## Problem statement:
After finding the line with "Rite-Sync® The New Way (44, 2210)" in the entries below, retype exactly each line from there through the line with "TechRITEPro (28, 2267)", including that final line.

## Exercise inputs:
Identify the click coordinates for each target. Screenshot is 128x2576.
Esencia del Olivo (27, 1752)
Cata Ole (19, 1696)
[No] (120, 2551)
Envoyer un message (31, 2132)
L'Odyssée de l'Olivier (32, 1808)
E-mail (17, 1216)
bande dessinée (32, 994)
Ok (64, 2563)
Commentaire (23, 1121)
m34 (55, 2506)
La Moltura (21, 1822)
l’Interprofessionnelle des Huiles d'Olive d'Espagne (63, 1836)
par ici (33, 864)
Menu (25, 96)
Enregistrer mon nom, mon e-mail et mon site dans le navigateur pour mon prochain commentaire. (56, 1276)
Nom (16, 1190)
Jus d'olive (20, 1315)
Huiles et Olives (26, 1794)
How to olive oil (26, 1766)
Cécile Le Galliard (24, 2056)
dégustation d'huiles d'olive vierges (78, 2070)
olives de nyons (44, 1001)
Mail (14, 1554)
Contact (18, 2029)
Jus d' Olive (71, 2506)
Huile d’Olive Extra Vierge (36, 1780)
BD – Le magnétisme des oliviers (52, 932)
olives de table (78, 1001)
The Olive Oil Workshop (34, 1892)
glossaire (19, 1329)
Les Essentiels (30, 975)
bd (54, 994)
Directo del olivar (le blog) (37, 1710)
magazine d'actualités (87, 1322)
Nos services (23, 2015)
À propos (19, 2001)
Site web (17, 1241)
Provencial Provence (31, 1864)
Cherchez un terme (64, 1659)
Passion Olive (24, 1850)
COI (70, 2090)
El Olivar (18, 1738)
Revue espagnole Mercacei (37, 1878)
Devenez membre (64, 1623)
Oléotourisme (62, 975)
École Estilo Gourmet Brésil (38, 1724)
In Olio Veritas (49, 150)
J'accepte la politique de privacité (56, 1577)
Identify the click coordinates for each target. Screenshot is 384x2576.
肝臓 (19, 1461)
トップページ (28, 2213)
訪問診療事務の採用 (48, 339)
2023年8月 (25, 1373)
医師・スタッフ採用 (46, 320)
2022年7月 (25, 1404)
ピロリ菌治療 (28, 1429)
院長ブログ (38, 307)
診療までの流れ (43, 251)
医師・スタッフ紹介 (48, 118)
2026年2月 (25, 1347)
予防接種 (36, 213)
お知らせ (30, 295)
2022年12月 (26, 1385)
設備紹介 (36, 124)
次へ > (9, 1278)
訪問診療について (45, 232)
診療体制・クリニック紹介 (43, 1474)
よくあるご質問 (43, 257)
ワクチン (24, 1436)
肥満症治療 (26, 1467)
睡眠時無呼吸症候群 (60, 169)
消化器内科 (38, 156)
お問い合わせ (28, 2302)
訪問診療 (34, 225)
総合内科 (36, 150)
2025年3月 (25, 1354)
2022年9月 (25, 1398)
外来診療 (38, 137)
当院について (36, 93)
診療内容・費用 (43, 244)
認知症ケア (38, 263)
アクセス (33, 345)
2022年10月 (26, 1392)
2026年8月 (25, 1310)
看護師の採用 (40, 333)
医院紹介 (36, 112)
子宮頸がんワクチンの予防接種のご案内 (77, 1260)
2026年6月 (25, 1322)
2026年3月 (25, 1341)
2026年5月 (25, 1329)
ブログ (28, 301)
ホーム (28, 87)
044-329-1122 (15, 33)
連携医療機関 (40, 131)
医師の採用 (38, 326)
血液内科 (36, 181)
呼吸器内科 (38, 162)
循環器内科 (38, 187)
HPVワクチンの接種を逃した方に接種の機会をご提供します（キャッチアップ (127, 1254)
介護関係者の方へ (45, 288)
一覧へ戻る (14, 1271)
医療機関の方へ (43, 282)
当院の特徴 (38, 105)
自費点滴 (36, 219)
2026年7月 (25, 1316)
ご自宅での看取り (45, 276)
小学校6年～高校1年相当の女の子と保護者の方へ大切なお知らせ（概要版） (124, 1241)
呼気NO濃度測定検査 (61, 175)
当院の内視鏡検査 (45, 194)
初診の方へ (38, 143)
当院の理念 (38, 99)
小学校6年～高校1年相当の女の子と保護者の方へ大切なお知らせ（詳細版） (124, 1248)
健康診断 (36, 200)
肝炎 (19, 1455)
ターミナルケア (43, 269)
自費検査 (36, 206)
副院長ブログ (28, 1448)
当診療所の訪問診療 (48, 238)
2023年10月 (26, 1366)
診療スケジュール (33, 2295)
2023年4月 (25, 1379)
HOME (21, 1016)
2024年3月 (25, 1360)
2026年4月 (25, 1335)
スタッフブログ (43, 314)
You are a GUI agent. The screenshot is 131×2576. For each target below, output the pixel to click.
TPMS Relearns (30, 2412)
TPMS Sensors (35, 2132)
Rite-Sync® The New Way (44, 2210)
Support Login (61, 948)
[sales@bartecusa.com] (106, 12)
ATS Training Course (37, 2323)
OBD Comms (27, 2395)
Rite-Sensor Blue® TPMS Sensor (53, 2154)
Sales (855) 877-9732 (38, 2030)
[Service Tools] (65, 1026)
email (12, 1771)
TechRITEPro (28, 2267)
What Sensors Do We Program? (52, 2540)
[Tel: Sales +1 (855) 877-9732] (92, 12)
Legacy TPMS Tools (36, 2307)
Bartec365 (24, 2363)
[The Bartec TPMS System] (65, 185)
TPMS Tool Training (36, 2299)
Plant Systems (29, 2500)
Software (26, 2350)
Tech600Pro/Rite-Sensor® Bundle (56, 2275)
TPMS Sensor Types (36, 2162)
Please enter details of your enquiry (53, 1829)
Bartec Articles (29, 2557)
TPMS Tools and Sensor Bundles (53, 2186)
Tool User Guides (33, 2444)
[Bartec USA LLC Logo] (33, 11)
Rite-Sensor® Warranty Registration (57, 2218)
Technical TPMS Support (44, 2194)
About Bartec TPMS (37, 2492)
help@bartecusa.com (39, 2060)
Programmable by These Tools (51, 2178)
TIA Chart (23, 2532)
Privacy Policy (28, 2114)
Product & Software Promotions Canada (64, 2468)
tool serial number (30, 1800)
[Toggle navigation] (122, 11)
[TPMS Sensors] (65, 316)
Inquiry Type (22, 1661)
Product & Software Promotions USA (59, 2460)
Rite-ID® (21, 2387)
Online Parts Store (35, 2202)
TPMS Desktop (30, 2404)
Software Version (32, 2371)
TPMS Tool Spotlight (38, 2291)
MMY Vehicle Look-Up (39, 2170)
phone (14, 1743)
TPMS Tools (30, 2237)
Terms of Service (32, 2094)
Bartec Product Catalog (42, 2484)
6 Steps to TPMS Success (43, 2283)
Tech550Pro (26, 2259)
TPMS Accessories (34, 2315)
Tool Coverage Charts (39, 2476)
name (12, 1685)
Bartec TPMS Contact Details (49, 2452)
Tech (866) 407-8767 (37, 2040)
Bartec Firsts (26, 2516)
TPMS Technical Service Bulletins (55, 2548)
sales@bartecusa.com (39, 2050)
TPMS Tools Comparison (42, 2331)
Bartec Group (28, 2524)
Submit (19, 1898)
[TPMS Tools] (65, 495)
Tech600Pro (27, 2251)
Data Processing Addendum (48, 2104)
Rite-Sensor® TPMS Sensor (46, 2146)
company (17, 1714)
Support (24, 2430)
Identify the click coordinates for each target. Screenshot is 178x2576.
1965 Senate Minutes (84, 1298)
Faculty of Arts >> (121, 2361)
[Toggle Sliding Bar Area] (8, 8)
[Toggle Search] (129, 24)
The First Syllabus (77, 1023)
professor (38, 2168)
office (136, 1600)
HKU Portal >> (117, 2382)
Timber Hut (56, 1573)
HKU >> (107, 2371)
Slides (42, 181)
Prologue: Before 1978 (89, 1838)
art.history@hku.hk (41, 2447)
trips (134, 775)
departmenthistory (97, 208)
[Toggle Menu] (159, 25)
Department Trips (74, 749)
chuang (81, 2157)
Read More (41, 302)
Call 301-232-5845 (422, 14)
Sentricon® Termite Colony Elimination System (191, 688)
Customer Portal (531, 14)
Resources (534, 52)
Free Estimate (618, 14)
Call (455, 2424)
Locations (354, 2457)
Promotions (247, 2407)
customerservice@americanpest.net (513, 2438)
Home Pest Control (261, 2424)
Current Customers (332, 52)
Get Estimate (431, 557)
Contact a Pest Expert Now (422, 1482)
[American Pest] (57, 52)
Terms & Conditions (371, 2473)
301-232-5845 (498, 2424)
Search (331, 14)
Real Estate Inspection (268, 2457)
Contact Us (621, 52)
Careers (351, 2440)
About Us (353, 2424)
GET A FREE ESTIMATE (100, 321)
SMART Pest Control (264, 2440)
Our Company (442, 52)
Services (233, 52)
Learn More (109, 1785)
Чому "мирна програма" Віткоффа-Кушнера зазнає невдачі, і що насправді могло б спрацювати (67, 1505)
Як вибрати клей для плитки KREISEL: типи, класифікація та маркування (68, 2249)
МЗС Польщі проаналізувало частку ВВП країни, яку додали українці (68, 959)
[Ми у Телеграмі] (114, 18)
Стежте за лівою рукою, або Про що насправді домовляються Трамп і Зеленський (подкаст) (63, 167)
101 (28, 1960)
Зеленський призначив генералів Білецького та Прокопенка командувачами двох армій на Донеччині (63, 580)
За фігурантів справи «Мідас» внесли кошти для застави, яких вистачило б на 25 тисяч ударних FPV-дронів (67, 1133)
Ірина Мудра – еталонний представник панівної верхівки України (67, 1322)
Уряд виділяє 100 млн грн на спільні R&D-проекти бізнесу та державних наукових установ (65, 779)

## Task response:
Rite-Sync® The New Way (44, 2210)
Support Login (61, 948)
[sales@bartecusa.com] (106, 12)
ATS Training Course (37, 2323)
OBD Comms (27, 2395)
Rite-Sensor Blue® TPMS Sensor (53, 2154)
Sales (855) 877-9732 (38, 2030)
[Service Tools] (65, 1026)
email (12, 1771)
TechRITEPro (28, 2267)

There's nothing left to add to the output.